Comment calculer les frais kilométriques ?

Les véhicules personnels utilisés à des fins professionnelles par les collaborateurs ou le dirigeant, font l’objet de remboursement de frais. L’entreprise reverse alors, une indemnité compensatoire, appelée indemnité kilométrique. Cette indemnité est évaluée forfaitairement par l’administration fiscale qui édite à cet effet, un barème appelé « barème kilométrique ». Celui-ci ne s’applique qu’aux véhicules personnels des salariés ou du dirigeant.

Le principe

L’indemnité kilométrique prend en considération les charges liées à l’usure du véhicule, à sa réparation et son entretien, aux frais de carburant, à l’achat de casques et protections (pour les 2 roues), aux dépenses en pneus et en primes d’assurance. Elle ne prend en charge ni le coût d’achat du véhicule, ni les amendes. Les frais de stationnement, de parking ou encore de péage, font l’objet d’un autre type de remboursement et sont exclus des indemnités kilométriques. A condition de fournir un justificatif (factures), ces frais peuvent être remboursés en frais professionnels.

Le procédé est intéressant pour le collaborateur, dans la mesure où le remboursement des indemnités kilométriques n’est pas soumis à l’impôt sur le revenu.  Concernant le dirigeant, il sera judicieux de savoir s’il est plus intéressant pour lui, d’utiliser sa voiture personnelle et de demander cette indemnité ou de faire l’acquisition d’une voiture de fonction.

L’indemnité calculée en fonction du barème n’étant pas forfaitaire, les kilomètres parcourus à titre professionnel et qui sont à rembourser, doivent être accompagnés d’indications : dates, lieux et identité des personnes rencontrées (clients, fournisseurs, prospects, partenaires, etc). Les justificatifs doivent être remis au service comptable de l’employeur dont les services détermineront le nombre de kilomètres parcourus.

Les trois barèmes

Chaque année, l’administration fiscale édite 3 barèmes. L’un est pour les voitures de tourisme, le second s’applique « aux véhicules dont la vitesse maximale, par construction, ne dépasse pas 45 km/h et équipés d’un moteur d’une cylindrée ne dépassant pas 50 cm3 ». Il est question des scooters, vélomoteurs, etc.
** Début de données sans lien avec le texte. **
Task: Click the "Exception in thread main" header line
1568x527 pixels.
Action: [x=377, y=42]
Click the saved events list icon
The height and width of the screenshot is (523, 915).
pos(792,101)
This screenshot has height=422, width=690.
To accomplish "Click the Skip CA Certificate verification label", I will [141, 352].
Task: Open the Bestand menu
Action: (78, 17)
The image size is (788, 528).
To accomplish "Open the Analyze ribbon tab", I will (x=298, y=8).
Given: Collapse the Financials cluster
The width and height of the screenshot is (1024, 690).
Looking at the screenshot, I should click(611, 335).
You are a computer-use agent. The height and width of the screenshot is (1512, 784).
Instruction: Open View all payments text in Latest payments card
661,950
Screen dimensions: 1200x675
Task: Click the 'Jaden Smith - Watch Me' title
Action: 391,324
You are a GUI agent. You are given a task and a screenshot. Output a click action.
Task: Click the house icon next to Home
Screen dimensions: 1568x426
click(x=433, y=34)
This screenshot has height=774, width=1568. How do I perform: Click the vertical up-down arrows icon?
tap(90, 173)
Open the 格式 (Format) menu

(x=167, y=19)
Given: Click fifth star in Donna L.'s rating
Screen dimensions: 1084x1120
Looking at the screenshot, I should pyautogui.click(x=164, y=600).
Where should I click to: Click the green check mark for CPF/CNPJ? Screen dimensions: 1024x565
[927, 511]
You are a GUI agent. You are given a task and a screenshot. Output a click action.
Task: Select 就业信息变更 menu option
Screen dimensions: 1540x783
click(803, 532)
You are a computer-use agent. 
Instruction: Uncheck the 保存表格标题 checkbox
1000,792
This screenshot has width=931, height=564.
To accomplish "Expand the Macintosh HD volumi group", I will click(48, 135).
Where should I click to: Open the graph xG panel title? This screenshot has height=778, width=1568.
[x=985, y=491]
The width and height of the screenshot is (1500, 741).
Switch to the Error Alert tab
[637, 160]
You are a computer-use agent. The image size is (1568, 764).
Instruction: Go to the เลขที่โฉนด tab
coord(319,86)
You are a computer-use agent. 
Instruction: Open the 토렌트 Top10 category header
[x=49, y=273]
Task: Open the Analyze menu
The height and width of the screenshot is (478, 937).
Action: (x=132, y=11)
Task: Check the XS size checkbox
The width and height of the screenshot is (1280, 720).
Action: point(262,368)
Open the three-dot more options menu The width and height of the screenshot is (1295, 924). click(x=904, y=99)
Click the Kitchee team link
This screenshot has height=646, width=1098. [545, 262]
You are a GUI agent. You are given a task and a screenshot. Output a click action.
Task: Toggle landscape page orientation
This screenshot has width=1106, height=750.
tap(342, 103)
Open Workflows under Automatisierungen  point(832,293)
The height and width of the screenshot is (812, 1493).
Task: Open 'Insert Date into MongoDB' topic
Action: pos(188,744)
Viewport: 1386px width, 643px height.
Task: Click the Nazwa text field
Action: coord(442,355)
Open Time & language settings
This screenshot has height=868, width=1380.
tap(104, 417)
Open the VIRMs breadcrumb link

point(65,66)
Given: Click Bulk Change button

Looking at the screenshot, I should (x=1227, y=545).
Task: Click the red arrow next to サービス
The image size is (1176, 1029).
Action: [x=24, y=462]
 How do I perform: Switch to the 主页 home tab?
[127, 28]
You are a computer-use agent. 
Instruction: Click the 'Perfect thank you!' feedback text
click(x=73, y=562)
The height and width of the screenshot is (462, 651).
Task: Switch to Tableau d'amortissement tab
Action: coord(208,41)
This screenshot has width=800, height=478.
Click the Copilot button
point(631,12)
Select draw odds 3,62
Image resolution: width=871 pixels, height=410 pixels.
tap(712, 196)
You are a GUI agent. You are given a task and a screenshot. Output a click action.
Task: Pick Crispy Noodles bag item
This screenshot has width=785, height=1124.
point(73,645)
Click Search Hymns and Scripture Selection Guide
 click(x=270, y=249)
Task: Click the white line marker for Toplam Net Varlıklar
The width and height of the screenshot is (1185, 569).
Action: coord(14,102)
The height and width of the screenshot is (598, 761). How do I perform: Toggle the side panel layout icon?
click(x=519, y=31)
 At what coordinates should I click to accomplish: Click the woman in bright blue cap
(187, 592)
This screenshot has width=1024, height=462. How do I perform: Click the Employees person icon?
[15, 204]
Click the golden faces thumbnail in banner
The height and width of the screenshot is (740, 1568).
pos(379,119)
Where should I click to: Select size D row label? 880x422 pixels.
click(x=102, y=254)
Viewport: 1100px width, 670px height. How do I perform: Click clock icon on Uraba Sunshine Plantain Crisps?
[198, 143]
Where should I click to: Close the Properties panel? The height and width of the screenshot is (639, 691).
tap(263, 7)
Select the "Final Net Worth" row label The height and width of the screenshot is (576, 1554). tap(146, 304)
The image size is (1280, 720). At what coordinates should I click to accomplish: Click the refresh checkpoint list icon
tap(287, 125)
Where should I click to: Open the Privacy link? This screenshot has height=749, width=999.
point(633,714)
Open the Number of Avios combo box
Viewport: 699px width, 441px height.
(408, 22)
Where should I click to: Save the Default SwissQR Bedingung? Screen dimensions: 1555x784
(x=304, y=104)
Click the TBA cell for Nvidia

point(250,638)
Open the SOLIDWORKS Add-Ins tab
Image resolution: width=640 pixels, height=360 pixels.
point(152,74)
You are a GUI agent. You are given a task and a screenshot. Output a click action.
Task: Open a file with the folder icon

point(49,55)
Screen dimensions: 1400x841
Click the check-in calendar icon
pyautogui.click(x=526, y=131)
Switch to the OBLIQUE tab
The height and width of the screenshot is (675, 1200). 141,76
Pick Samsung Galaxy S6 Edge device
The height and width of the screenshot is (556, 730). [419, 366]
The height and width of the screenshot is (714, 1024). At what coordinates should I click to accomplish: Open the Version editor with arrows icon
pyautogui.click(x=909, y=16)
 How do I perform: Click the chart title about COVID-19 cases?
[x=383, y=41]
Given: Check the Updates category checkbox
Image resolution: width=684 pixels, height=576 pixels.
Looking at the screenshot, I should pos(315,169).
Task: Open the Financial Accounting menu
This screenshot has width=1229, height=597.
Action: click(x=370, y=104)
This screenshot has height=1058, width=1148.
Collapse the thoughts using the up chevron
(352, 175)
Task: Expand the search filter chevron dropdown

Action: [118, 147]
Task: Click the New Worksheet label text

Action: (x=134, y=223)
Le dernier barème s’applique aux motos et scooters d’une cylindrée supérieure à 50 cm3.

Le calcul

L’indemnité est calculée en fonction du nombre de chevaux fiscaux.

Chaque cheval fiscal correspond à un quota qui est à multiplier ensuite par le nombre de kilomètres parcourus.

Ainsi, à chaque véhicule utilisé par le collaborateur ou le dirigeant, correspondra un quota qui sera à multiplier par le nombre de kilomètres parcourus lors du déplacement.

C’est ce quota qui change chaque année.

Les chevaux fiscaux sont plafonnés à 7, ce qui signifie qu’au-delà de 7CV, la puissance du véhicule n’est pas prise en compte par l’administration.

Les trois barèmes peuvent être consultés sur le site de la direction générale des Finances publiques.

Enfin, il est à noter que selon la loi (Code du travail : Art. L. 3245-1), le collaborateur dispose de trois années pour fournir des justificatifs et se faire rembourser les frais engagés dans l’exercice de son travail. Par contre, sous réserve de l’indiquer clairement, l’employeur est autorisé à fixer un délai de production des justificatifs. Il peut ainsi ne pas rembourser les frais qui lui seront présentés après ce délai.